MPT/SE apóia combate a exploração sexual infanto-juvenil
Visando combater a exploração sexual de crianças e adolescentes, o Ministério Público do Trabalho (MPT) em Sergipe, realiza na próxima quarta-feira (02) um seminário voltado para administradores de hotéis, donos de pousadas e de agências de viagens.O evento, que ocorrerá a partir das 8horas, no auditório do Aracaju Praia Hotel, terá como tema a "Exploração Sexual Infanto-Juvenil. Um compromisso ético-profissional da sociedade turístico hoteleira de Aracaju".

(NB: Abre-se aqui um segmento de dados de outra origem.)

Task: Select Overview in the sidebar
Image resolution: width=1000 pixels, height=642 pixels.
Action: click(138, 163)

Segundo o procurador do Trabalho Mário Cruz, a preocupação do Ministério Público do Trabalho e dos organizadores do seminário é que, com o início da alta temporada turística no Estado de Sergipe, aumentem os índices desse tipo de crime. "O Seminário pretende sensibilizar as pessoas ligadas à rede hoteleira e às agências de viagem, para que juntos combatam a exploração sexual infanto-juvenil", explica o procurador.
Exploração sexual
Segundo o Ministério da Justiça, no Nordeste a exploração sexual infantil atinge 32% das cidades e as crianças menores de 12 anos são os alvos preferidos dos abusadores sexuais, representando 43% dos casos de exploração sexual. De acordo com a Organização Internacional do Trabalho (OIT), a exploração sexual infanto-juvenil, ao lado da escravidão e da atuação em conflitos armados e em tráfico ilícito de entorpecentes, é considerada uma das
"piores formas de trabalho infantil", merecendo, portanto, atenção prioritária do MPT.

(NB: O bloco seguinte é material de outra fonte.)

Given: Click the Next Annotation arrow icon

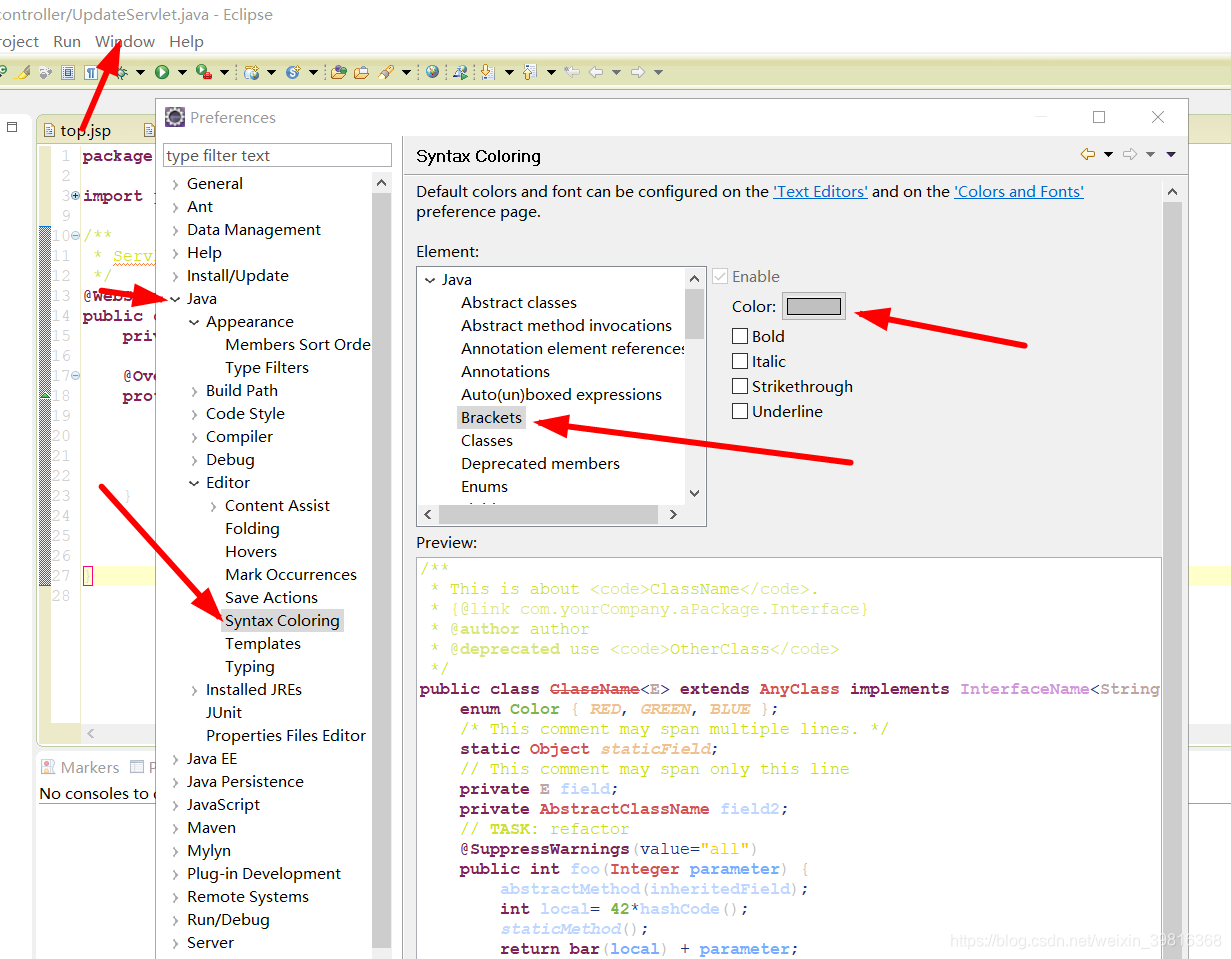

Em agosto desse ano, foi editada a Lei 12.015/09 que deu nova redação ao Código Penal brasileiro. Pela nova lei, comete crime quem pratica ato sexual com pessoa com idade entre 14 e 18 anos, mesmo que esta já se encontre sendo explorada sexualmente. Pratica também o mesmo crime o proprietário, o gerente ou o responsável pelo local em que se verifiquem as práticas referidas. A pena é de reclusão de 4 a 10 anos. Se a vítima for menor de 14 anos, o crime é ainda mais grave, com pena de reclusão de 8 a 15 anos, podendo chegar a 30 anos de reclusão, no caso de morte da vítima.